The Sec. 515 program is the main housing program run by RD. There are now 17,000 properties in the Sec. 515 program with a total of about 450,000 units, and about two-thirds of those are more than 20 years old. “The overwhelming majority have rehab needs or will have rehab needs,” Davis said.
RD is adamant that the loan-restructuring program be voluntary for the owners of Sec. 515 properties. RD will lure these owners to their program with a mix of subsidies from RD and other agencies, including debt deferment, debt forgiveness, new low-interest debt, capital advances and low-income housing tax credits. In return, the owners will agree to extend the affordability restrictions on their projects for another 20 years.
“Because there are a lot of moving parts, there are going to be a lot of possible structures,” Davis said. “There is no one formula that we are going to push.” One of these structures will include recapitalizing whole portfolios of Sec. 515 properties at a time, though single properties will also be encouraged to recapitalize, he added.
The RD program may also use some of the structures developed under the Mark-to-Market program to recapitalize older project-based Sec. 8 housing originally built by the Department of Housing and Urban Development (HUD). “We don’t want to reinvent the wheel,” Davis said.
However, some preservation tools that work well on larger HUD properties, such as low-interest tax-exempt bond debt, with its high closing costs, will probably not work well with smaller Sec. 515 deals, which average fewer than 25 units.
More than 45,000 units
may leave the program
But RD doesn’t intend to preserve all of the Sec. 515 apartments in its portfolio.
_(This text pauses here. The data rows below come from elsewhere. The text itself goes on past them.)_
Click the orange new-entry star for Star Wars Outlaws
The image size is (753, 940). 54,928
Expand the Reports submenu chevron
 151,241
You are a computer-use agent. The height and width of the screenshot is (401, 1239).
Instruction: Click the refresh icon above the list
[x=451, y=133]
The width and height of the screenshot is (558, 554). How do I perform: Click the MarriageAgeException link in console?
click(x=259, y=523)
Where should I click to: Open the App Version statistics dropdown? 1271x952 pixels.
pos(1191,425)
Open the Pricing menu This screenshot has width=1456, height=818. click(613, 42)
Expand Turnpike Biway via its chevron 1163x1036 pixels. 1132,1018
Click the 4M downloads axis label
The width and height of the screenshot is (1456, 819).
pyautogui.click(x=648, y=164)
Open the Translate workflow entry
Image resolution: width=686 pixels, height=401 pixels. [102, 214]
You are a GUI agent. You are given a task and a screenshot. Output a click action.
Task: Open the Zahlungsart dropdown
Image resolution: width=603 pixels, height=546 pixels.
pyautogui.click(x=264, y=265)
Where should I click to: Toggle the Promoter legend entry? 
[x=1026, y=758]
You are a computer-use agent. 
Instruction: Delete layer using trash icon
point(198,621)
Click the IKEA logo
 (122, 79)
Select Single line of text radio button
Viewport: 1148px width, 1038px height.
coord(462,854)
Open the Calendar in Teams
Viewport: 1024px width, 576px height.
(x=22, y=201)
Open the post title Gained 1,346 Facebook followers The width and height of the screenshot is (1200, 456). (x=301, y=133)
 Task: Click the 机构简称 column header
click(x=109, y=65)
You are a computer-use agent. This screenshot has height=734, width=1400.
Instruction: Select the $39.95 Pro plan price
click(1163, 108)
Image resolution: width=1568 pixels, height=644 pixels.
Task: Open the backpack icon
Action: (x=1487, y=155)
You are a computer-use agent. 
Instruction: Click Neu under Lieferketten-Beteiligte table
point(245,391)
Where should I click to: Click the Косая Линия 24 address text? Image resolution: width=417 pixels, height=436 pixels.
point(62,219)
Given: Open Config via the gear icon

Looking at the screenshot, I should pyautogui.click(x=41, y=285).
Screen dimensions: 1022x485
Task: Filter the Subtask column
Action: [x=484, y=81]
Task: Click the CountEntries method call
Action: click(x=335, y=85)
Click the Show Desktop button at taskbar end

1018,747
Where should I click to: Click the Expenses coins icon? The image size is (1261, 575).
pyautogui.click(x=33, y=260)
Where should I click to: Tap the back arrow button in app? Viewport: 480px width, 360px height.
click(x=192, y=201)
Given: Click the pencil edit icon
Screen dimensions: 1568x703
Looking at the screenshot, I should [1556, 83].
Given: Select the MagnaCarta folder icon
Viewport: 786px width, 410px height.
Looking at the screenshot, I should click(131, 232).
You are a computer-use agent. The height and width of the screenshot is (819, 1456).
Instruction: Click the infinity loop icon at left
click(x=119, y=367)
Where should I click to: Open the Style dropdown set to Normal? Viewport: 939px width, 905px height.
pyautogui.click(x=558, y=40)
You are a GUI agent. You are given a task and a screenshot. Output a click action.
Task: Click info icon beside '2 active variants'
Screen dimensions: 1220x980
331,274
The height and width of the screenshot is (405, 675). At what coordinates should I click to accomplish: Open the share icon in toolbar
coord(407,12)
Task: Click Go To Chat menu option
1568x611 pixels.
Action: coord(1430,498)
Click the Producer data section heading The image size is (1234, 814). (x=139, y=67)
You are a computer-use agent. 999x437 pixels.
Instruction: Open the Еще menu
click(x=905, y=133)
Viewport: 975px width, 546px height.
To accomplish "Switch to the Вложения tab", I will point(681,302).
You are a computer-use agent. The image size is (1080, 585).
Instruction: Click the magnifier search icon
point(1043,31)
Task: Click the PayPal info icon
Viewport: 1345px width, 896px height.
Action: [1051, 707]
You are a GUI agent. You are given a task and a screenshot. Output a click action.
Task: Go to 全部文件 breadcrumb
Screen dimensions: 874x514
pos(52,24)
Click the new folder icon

Some housing advocates are particularly upset about the 10% of the Sec. 515 inventory that is located in markets that have become very expensive as suburban sprawl has reached out to surround the projects.
The owners of the housing may be tired of managing properties with growing maintenance needs on a fixed operating income. They may also have exit-tax liability that they would have to repay if they sold a property. The rising values of their properties tempt these owners to prepay their mortgages and leave the program.
For now, Sec. 515 properties financed before 1979 are not allowed to prepay, thanks to a law passed by Congress called the Emergency Low-Income Housing Preservation Act (ELIHPA). But a few owners feel that ELIHPA is illegal. They have sued RD for damages, and they have won in some cases.
To protect itself from more lawsuits and an uncertain amount of damages and lawyers fees, RD has proposed removing the ELIHPA restriction, which would let these properties, totaling more than 45,000 units, leave the program.
Some advocates think that RD should not give up on these properties, especially now that the apartments have become islands of affordability in increasingly expensive suburban areas. “We shouldn’t throw up our hands,” said Moises Loza, executive director of the Housing Assistance Council.
But to lure these owners into its voluntary program, RD would have to offer very attractive terms. The agency thinks that it would be much more cost-effective to protect the tenants by providing them with rental subsidy than it would be to preserve the projects. “In certain markets the cost has gone beyond what the federal government’s share can be,” Davis said. If these project are going to be preserved, “there is a need for local input and resources,” he said.
The tenants at projects that prepay would receive a rental subsidy similar to an enhanced Sec. 8 voucher. These vouchers would be portable, though the amount of rental subsidy would be based on comparable units nearby. Congress has already allocated $16 million for the RD vouchers.
Unfortunately, the vouchers “will not meet demand if Congress lifts the prepayment restriction,” according to Anders. He also points out that RD’s proposal for vouchers does not give tenants the right to remain at their properties.
Another 6% to 8% of the 450,000-unit Sec. 515 inventory has physical problems so severe that they may prove to be too expensive to fix, either because the structures were poorly built to begin with or because they have been badly managed, or both.
The tenants at Sec. 515 projects are especially vulnerable. Their average income is only about $9,075; 90% of tenants earn less than 50% of the area median income, and 58% are elderly or disabled.n
The new program planned by the U.S. Department of Agriculture’s Rural Development housing programs will eventually recapitalize as many as 1,000 Sec. 515 properties a year, such as Nevada City Senior Apartments.